Here's the rule of NarcHypocrisy: The narcissist has extraordinarily high expectations for YOUR behavior, but not his own. In other words, the Narc would be furious if YOU cheated, but not if he cheated, and this is true, man or woman. It's always a double standard, about which they have NO shame at all. My NX loved to affect religious pretensions while lying and cheating constantly, and then, falsely accusing ME of doing what NX did.

All this is extremely confusing to kids, who see what's going on but have a hard time when they are young coming to the necessary conclusion that the NX is a liar and abuser. That was true of my son, but at age 16, he stood up to NX, resulting in his living with me rather than her. To this day he's angry and hurt at the constant lies and manipulation. It was always “do as I say, not as I do” with him, just like it was with me. YOU tell the truth, you be faithful, you be responsible, you be a good parent...while they PRETEND to do all that but actually do the opposite. That's the hypocrisy of the narcissist. They cheat while declaring they would never cheat. They are abusive to their kids, while proclaiming loudly they are against child abuse.

God forbid you'd call them on it. They get furious and indignant. I remember my NX saying, “You're saying I'd allow my BF to abuse our son. I would NEVER do that”, while knowing all the while that was exactly what she was doing. I just said, calmly, “But you do.”
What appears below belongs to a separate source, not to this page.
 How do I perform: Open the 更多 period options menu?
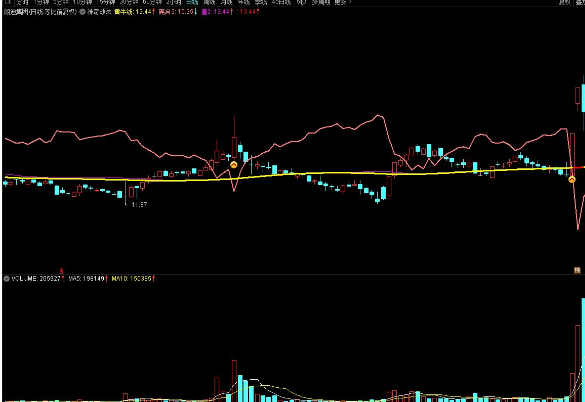pyautogui.click(x=341, y=2)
I had gotten to the point that any fraud or fakery was just more than I could stand, and from then to this day I never allow the narcissist to get away with it. If the N is going to be a hypocrite in front of me, I'm going to speak up. Which is why my NX and also my now wife's NX aren't very comfortable being around us these days. But, that's how you take back the power from the narcissist.

1 comment:

  1. Mine cheated left and right. And, when he discarded me, he knew that the new supply would find out about it. So, to keep her from finding this out by others, he CONFESSED to her "How badly he had treated me". He "...cried to her about how badly I treated you." Of course, I know he did this to gain sympathy from her, and to look like a great, but very flawed guy, who was doing his best to own up to what he did. Thereby, cementing in her mind, just how good and honest he is. I nearly lost my mind when I found this out!